“What happens,” asks one shrewd Internet commentator, “when hurricane season starts in the Gulf of Mexico and lightning strikes the oil slick? FIRE-ICANE!” The movie is, no doubt, already in production. Yet the gallows humour masks an extremely uncomfortable truth – Deepwater Horizon is not an act of God but a disaster we have created.
Yeah, ‘we’. It’s a funny thing, responsibility. The Horizon isn’t actually owned by BP which means the explosion itself may not legally be their fault but the technicality is that as the owner of the oil rushing out of the wells they are the ones obliged to retrieve it. They have a plan, too.
The dome idea they’re deploying, with mixed success, is actually pretty sound; at first I was wondering how they would seal it to the sea floor sufficiently to withold the intense subterranean pressure of the escaping oil but of course they don’t have to. The oil will float up and displace the water above it, meaning that as long as they can pump pure oil out of the top of the funnel onto tankers as fast as it rushes up from below, the spill should be stopped – stopped from getting any worse at least. It’s clever stuff, and getting suckered into being fascinated by the solution is to miss the point in precisely the way that led us to this situation.

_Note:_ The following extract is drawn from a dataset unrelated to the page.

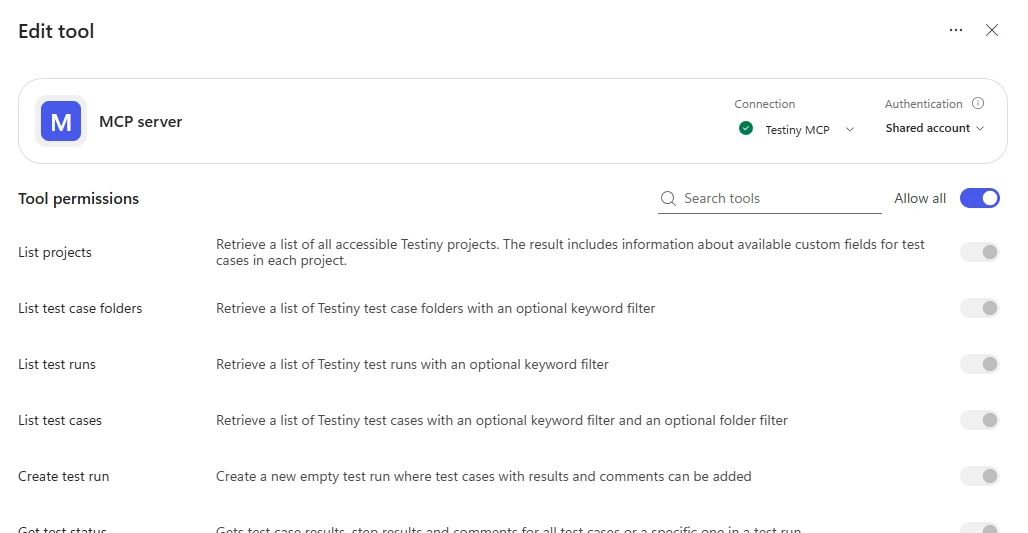Screen dimensions: 1028x533
Task: Toggle the List projects permission
Action: coord(979,252)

Oil has, arguably, been as great a driver in technology as war. In particular, oil exploration and retrieval has been pushing back the boundaries of what’s possible for forty years or more. Rigs exist in places where their operators can barely survive unaided. They drill far, far offshore in waters so deep the rig has to float because legs haven’t been made that would take the strain of such a height. Along with these advances come risks of course but we’re happy to take them; the staff are well paid and we do need plenty of oil. The Horizon was cutting edge when she was built in 2001 and became a record-setter last September, drilling the deepest well in history. Yeah, she was riding high – until she exploded, sank and dragged her feed pipe down so badly that it split in two places. And the safety blowout valve failed.

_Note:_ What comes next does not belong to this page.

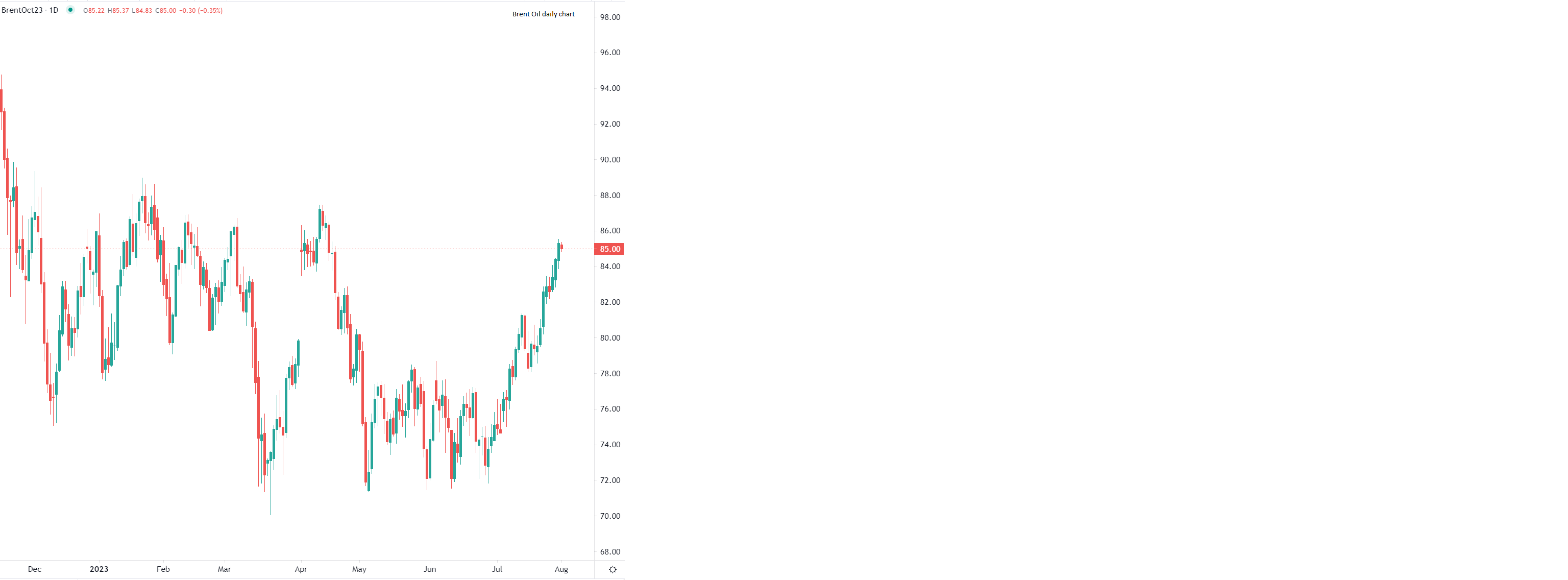Image resolution: width=1568 pixels, height=580 pixels.
Task: Click the −0.30 (−0.35%) change value
Action: tap(201, 11)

I doubt anyone involved in the Horizon is actually an environment-hating thug who took belligerent risks; they’re more likely to be top-flight engineers, pushing back the boundaries of what’s possible without being held back by too great a fear of environmental damage. Anyone who watched the Brent Spar fiasco unfold will tell you, they’ll try anything on, that lot! On the contrary, people like me (and famous boat-drivers Greenpeace) queue up daily to buy more and more oil as fast as they can suck it up out of the Earth. I also don’t stand at the pump before a summer road trip and wonder how much of my £1.20 a litre is going to pay for oil booms and dispersal boats and I certainly don’t wonder how much more I would like to pay (and trust me, we will find out in a year or two that we can afford to pay a lot more for fuel) to ensure the environment is kept safe. So if I don’t care enough to sacrifice my money or convenience, why should I expect the oil companies to think about cutting into their profits and efficiencies?
Sometimes it takes personal experience to bring these thoughts home. I was changing the oil in my car this morning and, as I found myself digging through the sickly black waste looking for the drain plug, I paused a moment. Barely a cupful was on my hands yet the cloying, repulsive sensation already reminded me that even a thorough scrubbing wouldn’t quite eradicate the vague whiff of oil from my skin until much later in the day. Barely a cupful, compared to the 210000 gallons (i.e. about five times the amount required to fill a two bedroom flat in Richmond) of crude that’s belching into the Gulf every day. Can’t honestly say I felt that happy about it. The really awful thing is, it’s not yet the biggest spill we’ve had by some margin.
So what’s the alternative? Well, reducing my usage of oil can’t hurt I suppose. Local produce, train to work, avoiding plastic packaging. And, instead of this weekend’s trip up to the Midlands, maybe I’ll have a pub-to-pub conference call with my friends.